I love it. KDE 3.x, which has always remained my favorite Linux desktop interface, is making a come back. A tiny group of open-source developers from Pearson Computing is trying to bring KDE 3.x from the grave in a project that they're calling Trinity.
I'm not sure how much will come from this project. The group behind Trinity seems to be quite small and the Web site has been swamped to the point where it's been unusable. Still, the very fact that someone is trying to keep KDE 3.5 alive is good news as far as I'm concerned. After all, I am the guy who suggested that KDE be forked into KDE 4 and KDE 3 branches back when KDE 4.1 was the newest KDE desktop.
Specifically, according to the lead developer, Timothy Pearson, on the KDE 3.5 Maintainers page the project is meant to support "KDE3.5 for Ubuntu Intrepid and above. Emphasis is placed on keeping KDE3.5 as a viable Ubuntu desktop environment, easily installed and used alongside others, just like Gnome, XFCE, and KDE4.x."

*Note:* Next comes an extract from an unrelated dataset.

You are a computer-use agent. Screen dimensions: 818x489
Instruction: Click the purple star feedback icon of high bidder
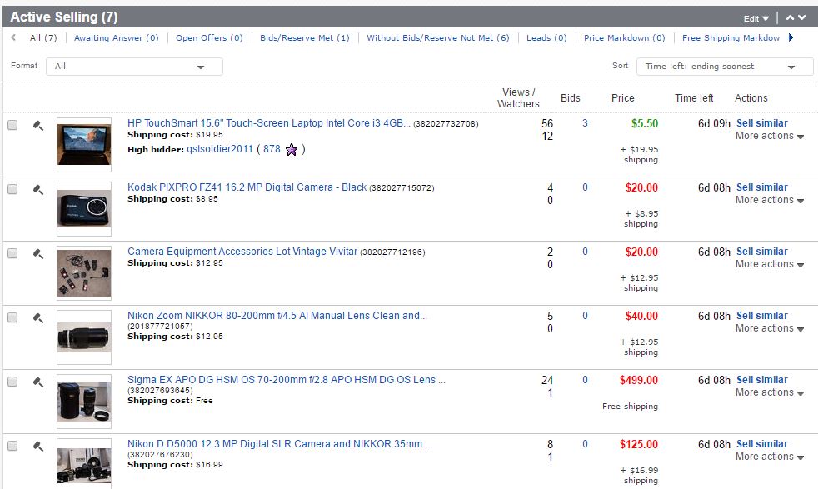click(x=292, y=150)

While I've warmed to KDE 4 beginning with the KDE 4.3 edition, I'm still not crazy about it. For me, at least, KDE 3.5x is still easier to use and manage. Indeed, I still use KDE 3.5.10, the last official version on my main Linux desktop, which runs the Debian Linux variant MEPIS 8.
I'm not the only one that feels that way. While I haven't seen the problems with recent version of KDE 4, which is now up to KDE 4.5 beta 2, that other users have reported, what I have found, as I did at the start, is that its Plasma interface just doesn't work as well for me as KDE 3.5 does or GNOME 2.8. I'm sure it works fine for a lot of people, but I'm not one of them.
That said, after several years of gathering dust, bringing KDE 3.5 back won't be a trivial task. Sebastian Kügler, a member of the KDE board, lists a large number of reasons on his blog detailing why bringing KDE 3.5 up to snuff will be a very hard job indeed.
Kügler is right. It won't be easy. His most important objection is that official support for Qt 3, the cross-platform application and user-interface framework, ended on July, 1st 2007. That means, Trinity's developers would face either maintaining the open-source Qt 3 themselves or trying to port KDE 3.5 to today's Qt 4. The difficulty of doing the latter was what proved the main impetus to developing the new KDE 4.x interface in the first place.
That said, I'm not sure the Pearson crew, which appears to be only a handful of developers, are capable of doing it. Still, it would be nice if they, with some help from other developers, could do it. While I no longer feel as strongly as I once did that KDE 3.x should continue, I would certainly welcome KDE 'Classic' living on. I'd certainly use it.
I'm not the only one who feels that way. RevLinux, the nom de plume of the head of the new RevLinuxOS Linux distribution remarked on Kügler's page that "Our distro is still using KDE 3.5 because many of our users practically hate KDE 4.x because of lack of usability/features & serious crashes." He continued, "Even though we are a small and very recent distro, we are now looking to see if there's some way our 4 person dev team can help the Trinity project."
For now, the Pearson site continues to be dark, but there are reports that the group has managed to deliver KDE 3.5.11 for Ubuntu. The main Trinity development site is live and on Launchpad, Canonical's, the company behind Ubuntu, Web-based collaborative software development Website.
Personally, I'm wishing the Triniy developers the best of luck. And, I'm really looking forward to giving KDE 3.5.11 a try. What about you?